Candidate must reside in the states of Texas, Louisiana, Arkansas,
New Mexico, Nevada, Oklahoma or Georgia to further be considered
for this position. The CHRISTUS Health Coding Manager is considered
a system support position that provides leadership, support, and
direction, for the Director of HIM/Coding Operations and the coding
staff. Coding Managers works collaboratively with system Revenue
Cycle, the facility Health Information and Records Services
departments, Patient Access Teams, Patient Financial Services,
Shared Services, Case Management, Physicians, hospital leadership
and management. The Coding Manager is responsible for supporting
compliance with CHRISTUS standards and directives, the American
Health Information Management (AHIMA) and American Hospital
Association (AHA) coding rules and guidelines, and other regulatory
requirements including CMS, the Joint Commission, and HIPPA
standards related to HIM operations. As a Manager, this position
ensures that Coding operations are standardized, meet regulatory
requirements, and support optimal department performance to support
hospital operations and revenue cycle initiatives. This position
performs timely monitoring and analysis of HIM coding operations to
ensure performance objectives are met to support quantity and
quality. This position is expected to maintain effective
professional relationships as appropriate to instruct, share ideas,
and implement actions related to coding functions and improvements.
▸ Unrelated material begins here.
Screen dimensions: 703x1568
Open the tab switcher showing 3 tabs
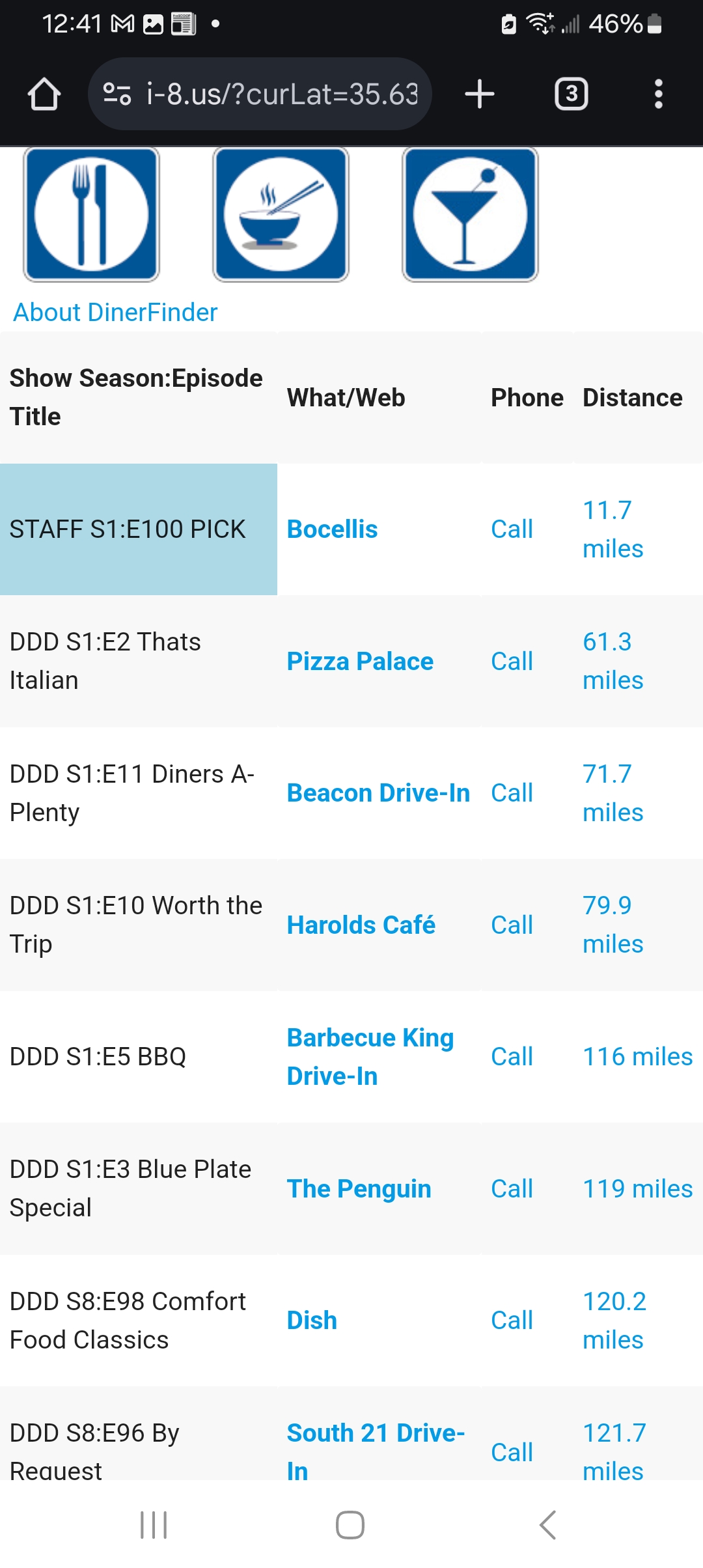coord(571,94)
This position monitors and reports KPIs as determined by the System
Director of HIM. * Ensure records are coded accurately in regards
to the ICD-10-CM/PCS Official Guidelines for Coding and Reporting,
CPT/HCPCS Guidelines and corporate requirements. * Ensure coding
staff maintains a high quality and productivity standard, per
CHRISTUS Health benchmark. * Collaborate with CDI for physician
education regarding coding and documentation requirements. * Acts
as a resource for the coding staff as well as serves as a liaison
in the organization to address coding related issues and questions.
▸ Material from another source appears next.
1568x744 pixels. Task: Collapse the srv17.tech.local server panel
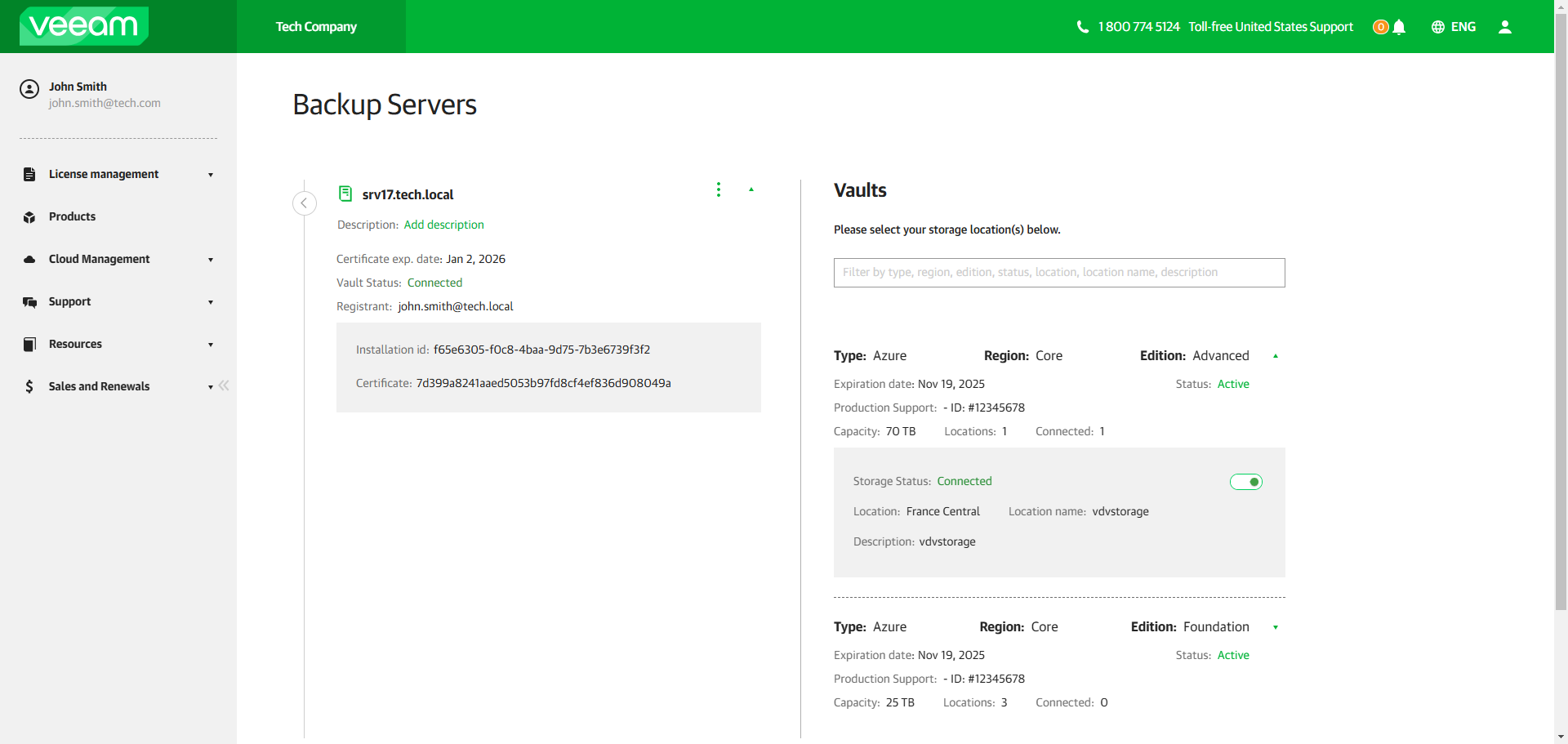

* Disseminates changes in coding rules such as correct coding
initiative and Coding Clinic. * Monitor changes in laws,
regulations, and policies that impact clinical documentation,
reimbursement and coding to assure compliance. * Produce clinical
data and statistical reports for clinicians, researchers, financial
and business planning, and clinical quality support services which
is used to measure hospital's efficiency, quality assurance
program, administrative planning and for the reports to state and
federal agencies, and medical research. * Demonstrate an ability to
utilize coding/abstracting systems and ensure that appropriate
computer systems. * Monitor reports such as ABS Hold, Unbilled and
other alike to maintain grasp on regional coding numbers. * Counsel
employees in performance improvement, conflict resolution,
disciplinary action, and coordination of employee schedules for
adequate coverage. * Coach coding staff on coding expectations and
meeting goals related to both quality and productivity. * Promote
morale by effectively communicating goals, standards and needs of
the department and organization. * Foster an environment of
teamwork and service excellence within the department. * Provide
leadership for process improvement and redesign to improve customer
satisfaction, reduce costs, and/or meet departmental and
institutional goals and objectives. * Work and communicate with all
departments, coding professionals, and medical staff to improve
documentation in the medical record. * Facilitate cross training
opportunities for coders. * Interview, assess and hire new coding
associates. * Manages and monitor departmental budget. * Ensure
compliance with the Office of Inspector General, Centers for
Medicare & Medicaid Services, and state and federal regulations
steering committee and plays a key role in denials management
involving HIM-related issues. Requirements: * Bachelor degree,
medical record science or medical record administration preferred
or equivalent hospital leadership experience required. * Must have
extensive knowledge of health information management functions
including coding and compliance (ICD-10/PCS, CPT coding systems,
MS-DRGs, and APCs). * Must possess a strong working knowledge in
internal integrity requirements and procedures. * Knowledge of
governmental, federal, state and local regulations related to
billing rules and compliance. * Knowledge of healthcare industry
financial statistical indicators. * Must possess strong analytical
skills. * Excellent oral and written communication skills required.
* Must have strong knowledge of common office software applications
including Power Point, Excel, Word, etc. * Minimum of five(5)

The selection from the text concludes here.